A inesquecível virgem
dos lábios de mel
Pedro
J. Bondaczuk
A literatura
brasileira, tanto a de ficção quanto a de não-ficção, é riquíssima, no entanto,
pouco e mal divulgada. Fica a impressão, ao leitor desavisado, que nosso País é
um deserto de criatividade em que despontam, apenas, alguns raros e esparsos
bons escritores. Nada mais falso! Se você atentar para as relações semanais de
livros mais vendidos nas principais livrarias, sobretudo dos grandes centros,
publicadas em alguns jornais e revistas, notará que a imensa maioria é
constituída de obras estrangeiras. Não sou xenófobo, contudo, isso me incomoda.
Reflete o descaso, e até certo preconceito, em relação aos nossos escritores.
Talvez isso explique (claro qie não “só” isso) a razão de nenhum brasileiro
jamais ter sido mundialmente reconhecido com a outorga do Prêmio Nobel de
Literatura.
Temos magníficos
ficcionistas, romancistas, contistas e novelistas de mão cheia, que nada ficam
a dever aos melhores, aos grandes expoentes internacionais. Em seus tantos
livros, óbvio, criaram e criam personagens marcantes, quer masculinos quer
femininos, que retratam, com exatidão, nosso povo, nossas características
físicas, nossos costumes, tradições, enfim, nossa variada cultura, influenciada
por outras tantas, alhures, trazida para cá por imigrantes procedentes de praticamente
todas as partes do mundo. Bebo dessa fonte literária desde que me conheço por
gente e essa riquíssima literatura nossa moldou e segue moldando minha visão do
Brasil, do homem brasileiro e, por consequência, do que sou.

Material apresentado
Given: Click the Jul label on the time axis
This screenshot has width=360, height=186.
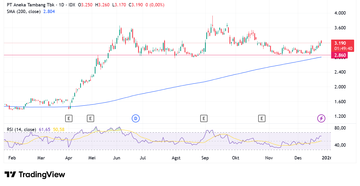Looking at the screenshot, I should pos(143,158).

==

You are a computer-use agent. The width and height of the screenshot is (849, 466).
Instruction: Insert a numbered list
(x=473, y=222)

--

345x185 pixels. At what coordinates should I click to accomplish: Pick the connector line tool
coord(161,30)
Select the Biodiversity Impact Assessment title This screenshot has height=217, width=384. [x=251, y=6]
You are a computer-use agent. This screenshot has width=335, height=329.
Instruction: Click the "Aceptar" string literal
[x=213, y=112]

Tarefas
**A.** Imprima, do texto sobre a literatura brasileira, o trecho que vai de "Talvez isso explique" até "do que sou.".
**B.** Segundo o texto sobre a literatura brasileira, de que tipo de obras é constituída a imensa maioria das listas semanais de livros mais vendidos?
**C.** Retome o texto sobre a literatura brasileira a partir do ponto em que ele para.

Respostas por tarefa
**A.**
Talvez isso explique (claro qie não “só” isso) a razão de nenhum brasileiro
jamais ter sido mundialmente reconhecido com a outorga do Prêmio Nobel de
Literatura.
Temos magníficos
ficcionistas, romancistas, contistas e novelistas de mão cheia, que nada ficam
a dever aos melhores, aos grandes expoentes internacionais. Em seus tantos
livros, óbvio, criaram e criam personagens marcantes, quer masculinos quer
femininos, que retratam, com exatidão, nosso povo, nossas características
físicas, nossos costumes, tradições, enfim, nossa variada cultura, influenciada
por outras tantas, alhures, trazida para cá por imigrantes procedentes de praticamente
todas as partes do mundo. Bebo dessa fonte literária desde que me conheço por
gente e essa riquíssima literatura nossa moldou e segue moldando minha visão do
Brasil, do homem brasileiro e, por consequência, do que sou.

**B.** De obras estrangeiras.

**C.**
No contexto das
personagens femininas inesquecíveis, muitas emergem, desde os primórdios do que
pode ser classificado como “Literatura brasileira”, cada qual descrita e
destacada de acordo com a época em que os escritores que as criaram viveram. A
apresentação de mulheres que protagonizaram grandes enredos na visão dos
românticos difere muito da dos naturalistas e, principalmente, da dos
modernistas, cada qual com o pensamento em voga do seu tempo. Nem por isso,
todavia, devem ser consideradas menos importantes, ou desimportantes. Muito
pelo contrário. Noto certo preconceito em relação às obras da época do
romantismo, por exemplo, o que considero absurdo e sumamente condenável, por
ser injusto.
Uma das personagens
femininas que muito me impressionaram e que jamais consegui esquecer é Iracema,
protagonista do romance de mesmo nome de José de Alencar. O livro inteiro é uma
espécie de metáfora do surgimento do povo cearense. O autor deixa isso bastante
claro. Tanto que o título original desse livro, publicado pela primeira vez em
1865, era “Iracema – Lenda do Ceará”. Trata-se de magnífico poema em prosa,
epopéia que, sem exagero, nada fica a dever a “Os Lusíadas”, ou à “Odisséia”,
ou à “Eneida”, ou a outras tantas, clássicas da literatura mundial.
Leia com atenção, e com
espírito aberto, esta introdução de José de Alencar a esse delicioso romance e
diga, esclarecido leitor, se é ou não é trecho de inesquecível poema:
“Verdes
mares bravios de minha terra natal, onde canta a jandaia nas frondes da
carnaúba;
Verdes
mares que brilhais como líquida esmeralda aos raios do Sol nascente,
perlongando as alvas praias ensombradas de coqueiros.
Serenai
verdes mares, e alisai docemente a vaga impetuosa, para que o barco aventureiro
manso resvale à flor das águas.
Onde
vai a afoita jangada, que deixa rápida a costa cearense, aberta ao fresco
terral a grande vela? Onde vai como branca alcíone buscando o rochedo pátrio
nas solidões do oceano? (...)”.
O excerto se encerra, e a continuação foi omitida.